Corey is raising funds for this year’s International Women’s Day Fun Run, presented by National Storage, in honour of his mum and others fighting breast cancer.

The sold-out Brisbane event on 12 March supports women with breast cancer and raises vital funds for breast cancer research and services at Mater hospitals across Queensland.

Corey, a National Storage ambassador, said others who want to join the event can still do so – by completing 5km virtual fun runs in their own communities from March 6-12.

“I am one of seven so we are a big family,” Corey said.

“It was a tough time for all of us. Mum has never missed her yearly mammogram appointment but on that particular day she almost did.

“It was one of those really frantic days, but luckily she did end up going and the doctors were able to detect her cancer early.”

Corey described his mum as a “strong woman”.

“She will do everything she can to beat cancer,” he said.

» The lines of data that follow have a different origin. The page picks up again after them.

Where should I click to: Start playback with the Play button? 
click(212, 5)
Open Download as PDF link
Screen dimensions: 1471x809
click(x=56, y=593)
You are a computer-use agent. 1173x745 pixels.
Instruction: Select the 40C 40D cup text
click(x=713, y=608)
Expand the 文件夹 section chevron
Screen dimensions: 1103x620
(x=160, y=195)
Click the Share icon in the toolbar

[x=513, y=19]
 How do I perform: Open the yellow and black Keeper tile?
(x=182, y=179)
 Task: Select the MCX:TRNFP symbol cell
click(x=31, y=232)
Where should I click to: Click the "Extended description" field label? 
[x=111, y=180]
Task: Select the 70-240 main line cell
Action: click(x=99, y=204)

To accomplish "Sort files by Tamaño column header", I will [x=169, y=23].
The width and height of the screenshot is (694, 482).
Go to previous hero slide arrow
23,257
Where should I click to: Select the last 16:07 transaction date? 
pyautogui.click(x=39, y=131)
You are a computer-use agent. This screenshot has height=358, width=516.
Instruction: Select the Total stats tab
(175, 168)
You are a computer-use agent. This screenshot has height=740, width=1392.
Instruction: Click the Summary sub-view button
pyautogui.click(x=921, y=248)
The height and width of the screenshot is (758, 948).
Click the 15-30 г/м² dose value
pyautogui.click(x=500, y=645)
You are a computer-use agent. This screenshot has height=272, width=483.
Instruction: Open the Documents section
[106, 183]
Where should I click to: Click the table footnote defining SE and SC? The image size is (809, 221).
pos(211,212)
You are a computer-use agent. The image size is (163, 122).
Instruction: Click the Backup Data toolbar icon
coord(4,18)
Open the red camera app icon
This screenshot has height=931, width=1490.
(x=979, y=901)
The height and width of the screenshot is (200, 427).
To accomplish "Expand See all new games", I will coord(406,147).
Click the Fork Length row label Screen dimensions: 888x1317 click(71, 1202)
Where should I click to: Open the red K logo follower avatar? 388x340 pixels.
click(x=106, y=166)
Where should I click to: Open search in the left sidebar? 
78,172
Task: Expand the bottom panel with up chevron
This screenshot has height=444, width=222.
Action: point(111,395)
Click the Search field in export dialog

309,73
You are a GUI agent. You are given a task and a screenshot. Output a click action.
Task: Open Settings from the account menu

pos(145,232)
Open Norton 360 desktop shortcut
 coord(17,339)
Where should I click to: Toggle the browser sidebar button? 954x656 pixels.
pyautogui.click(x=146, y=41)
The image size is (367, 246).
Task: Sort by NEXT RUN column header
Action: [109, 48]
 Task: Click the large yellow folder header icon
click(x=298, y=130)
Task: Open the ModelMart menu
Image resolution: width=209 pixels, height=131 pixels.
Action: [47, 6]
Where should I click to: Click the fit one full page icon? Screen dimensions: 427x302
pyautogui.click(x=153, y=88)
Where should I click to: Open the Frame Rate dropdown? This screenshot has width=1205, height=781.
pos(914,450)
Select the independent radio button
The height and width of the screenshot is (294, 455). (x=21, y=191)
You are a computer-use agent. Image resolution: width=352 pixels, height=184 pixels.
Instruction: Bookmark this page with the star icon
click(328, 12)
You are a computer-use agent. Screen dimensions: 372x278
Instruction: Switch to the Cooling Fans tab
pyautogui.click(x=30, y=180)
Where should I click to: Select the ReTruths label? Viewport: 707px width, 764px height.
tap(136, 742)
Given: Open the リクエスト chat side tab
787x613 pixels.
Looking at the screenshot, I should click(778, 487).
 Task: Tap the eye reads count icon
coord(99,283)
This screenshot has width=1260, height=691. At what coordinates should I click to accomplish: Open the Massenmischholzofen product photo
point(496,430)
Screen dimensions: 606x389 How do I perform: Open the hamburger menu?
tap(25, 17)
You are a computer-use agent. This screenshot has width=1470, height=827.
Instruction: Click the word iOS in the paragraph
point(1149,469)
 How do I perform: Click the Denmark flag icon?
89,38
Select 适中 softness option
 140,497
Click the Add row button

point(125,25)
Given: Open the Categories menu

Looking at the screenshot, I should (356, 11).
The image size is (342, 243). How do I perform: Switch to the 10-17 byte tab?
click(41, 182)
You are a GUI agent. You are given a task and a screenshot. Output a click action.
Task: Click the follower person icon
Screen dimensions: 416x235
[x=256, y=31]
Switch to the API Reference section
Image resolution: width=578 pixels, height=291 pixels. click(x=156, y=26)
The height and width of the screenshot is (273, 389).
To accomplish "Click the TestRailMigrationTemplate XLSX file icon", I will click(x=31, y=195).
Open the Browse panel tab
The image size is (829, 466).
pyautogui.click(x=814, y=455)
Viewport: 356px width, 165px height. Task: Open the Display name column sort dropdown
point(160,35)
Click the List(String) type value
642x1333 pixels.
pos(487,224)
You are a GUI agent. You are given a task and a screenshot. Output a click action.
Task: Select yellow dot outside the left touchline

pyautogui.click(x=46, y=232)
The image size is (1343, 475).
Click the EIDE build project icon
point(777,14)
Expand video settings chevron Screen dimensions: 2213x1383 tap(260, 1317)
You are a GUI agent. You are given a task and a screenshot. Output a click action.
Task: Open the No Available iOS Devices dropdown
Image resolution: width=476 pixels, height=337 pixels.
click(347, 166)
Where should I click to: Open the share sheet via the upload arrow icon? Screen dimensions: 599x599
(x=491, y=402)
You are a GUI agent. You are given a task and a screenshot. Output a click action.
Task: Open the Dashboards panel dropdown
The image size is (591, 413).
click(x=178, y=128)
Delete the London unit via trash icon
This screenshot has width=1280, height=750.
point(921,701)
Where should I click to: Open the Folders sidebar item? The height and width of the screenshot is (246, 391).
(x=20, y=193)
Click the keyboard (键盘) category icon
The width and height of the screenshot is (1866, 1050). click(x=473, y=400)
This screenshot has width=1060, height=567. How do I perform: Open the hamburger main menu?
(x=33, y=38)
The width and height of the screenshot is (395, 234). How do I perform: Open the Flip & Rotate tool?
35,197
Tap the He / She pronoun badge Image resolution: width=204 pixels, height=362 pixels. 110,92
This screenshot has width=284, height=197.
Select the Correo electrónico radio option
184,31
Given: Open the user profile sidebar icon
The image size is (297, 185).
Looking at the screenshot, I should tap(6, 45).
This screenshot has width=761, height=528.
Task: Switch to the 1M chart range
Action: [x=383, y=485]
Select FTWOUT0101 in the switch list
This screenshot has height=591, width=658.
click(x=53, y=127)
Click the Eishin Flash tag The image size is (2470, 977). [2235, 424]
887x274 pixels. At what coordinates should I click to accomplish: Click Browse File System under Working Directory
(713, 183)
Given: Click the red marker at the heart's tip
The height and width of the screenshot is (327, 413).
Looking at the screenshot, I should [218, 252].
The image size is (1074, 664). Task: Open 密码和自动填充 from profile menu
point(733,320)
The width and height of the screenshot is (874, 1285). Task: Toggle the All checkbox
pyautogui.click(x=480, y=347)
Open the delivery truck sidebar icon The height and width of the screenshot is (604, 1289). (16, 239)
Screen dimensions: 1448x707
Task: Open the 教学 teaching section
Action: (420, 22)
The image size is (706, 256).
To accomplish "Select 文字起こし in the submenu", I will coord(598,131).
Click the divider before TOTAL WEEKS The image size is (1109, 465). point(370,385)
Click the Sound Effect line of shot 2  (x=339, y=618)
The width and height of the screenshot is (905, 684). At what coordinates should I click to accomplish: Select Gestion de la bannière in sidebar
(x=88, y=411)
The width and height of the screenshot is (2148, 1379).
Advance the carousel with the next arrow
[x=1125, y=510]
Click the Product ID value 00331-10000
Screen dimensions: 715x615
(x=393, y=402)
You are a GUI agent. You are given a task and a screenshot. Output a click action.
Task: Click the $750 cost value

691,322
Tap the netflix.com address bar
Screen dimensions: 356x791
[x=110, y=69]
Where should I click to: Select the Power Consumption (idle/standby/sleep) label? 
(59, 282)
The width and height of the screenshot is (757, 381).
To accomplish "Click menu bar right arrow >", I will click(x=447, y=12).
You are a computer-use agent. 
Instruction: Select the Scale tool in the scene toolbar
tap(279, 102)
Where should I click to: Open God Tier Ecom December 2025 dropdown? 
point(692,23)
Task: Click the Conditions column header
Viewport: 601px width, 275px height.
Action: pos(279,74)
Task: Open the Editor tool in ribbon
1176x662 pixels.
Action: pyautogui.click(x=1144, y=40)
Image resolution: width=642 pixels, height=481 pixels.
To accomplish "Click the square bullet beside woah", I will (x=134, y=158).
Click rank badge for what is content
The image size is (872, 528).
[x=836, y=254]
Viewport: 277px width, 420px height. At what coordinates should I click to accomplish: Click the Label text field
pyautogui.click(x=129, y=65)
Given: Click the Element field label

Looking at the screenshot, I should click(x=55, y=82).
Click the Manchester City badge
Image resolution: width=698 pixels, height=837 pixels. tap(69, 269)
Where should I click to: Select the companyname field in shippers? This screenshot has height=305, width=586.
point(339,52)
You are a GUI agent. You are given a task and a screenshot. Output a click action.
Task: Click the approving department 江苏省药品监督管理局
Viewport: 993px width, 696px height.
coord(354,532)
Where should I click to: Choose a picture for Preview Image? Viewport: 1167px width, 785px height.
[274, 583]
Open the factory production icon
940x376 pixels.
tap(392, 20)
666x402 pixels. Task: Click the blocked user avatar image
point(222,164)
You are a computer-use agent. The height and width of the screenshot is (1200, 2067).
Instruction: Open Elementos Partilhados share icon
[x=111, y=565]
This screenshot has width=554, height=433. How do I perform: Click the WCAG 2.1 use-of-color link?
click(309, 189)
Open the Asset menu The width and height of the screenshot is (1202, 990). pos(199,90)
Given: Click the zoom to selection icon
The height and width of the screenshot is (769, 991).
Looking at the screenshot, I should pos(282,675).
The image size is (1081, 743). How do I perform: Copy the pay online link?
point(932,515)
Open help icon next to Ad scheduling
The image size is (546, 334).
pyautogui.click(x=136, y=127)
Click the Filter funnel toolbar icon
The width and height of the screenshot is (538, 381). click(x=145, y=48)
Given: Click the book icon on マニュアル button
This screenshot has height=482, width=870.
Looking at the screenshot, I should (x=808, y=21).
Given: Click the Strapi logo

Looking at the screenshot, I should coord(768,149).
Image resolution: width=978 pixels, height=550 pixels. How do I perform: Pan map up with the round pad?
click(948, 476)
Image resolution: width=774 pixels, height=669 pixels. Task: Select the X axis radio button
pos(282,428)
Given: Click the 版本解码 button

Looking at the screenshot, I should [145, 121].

“I check in on mum all the time. She’s struggling with fatigue and some days are better than others.”

Corey’s wife Shannen, 28, a vet in Townsville, said having a medical background had helped her husband’s family better understand the diagnosis.

“Being able to decipher the medical terms helped with processing the news. We are a close family and lean on each other for support,” Shannen said.

Across Queensland almost 3200 participants have already signed up to take part in the virtual International Women’s Day Fun Run event, with teams running in Townsville, Rockhampton, Bundaberg, Mackay, the Gold Coast, Toowoomba and the Redlands.

Mater Foundation Chief Executive Officer Andrew Thomas said the fun run had been a much-loved event for more than 30 years and had been expanded to allow Queenslanders to participate wherever they live in the state.

“We’re delighted that 20,000 Queenslanders will be joining the sea of pink in Brisbane this year and that so far another 3300 will be running in their own virtual events.” Mr Thomas said.

“If you live in other parts of Queensland, you can still be part of this fantastic celebration.

“Register with us and walk or run in your own community – every dollar you raise will help women fighting breast cancer.

“This year we’re hoping to raise more than $1.75m to provide personalised support services and state-of-the-art equipment to better diagnose and treat patients, as well as investing in life-saving breast cancer research at Mater.”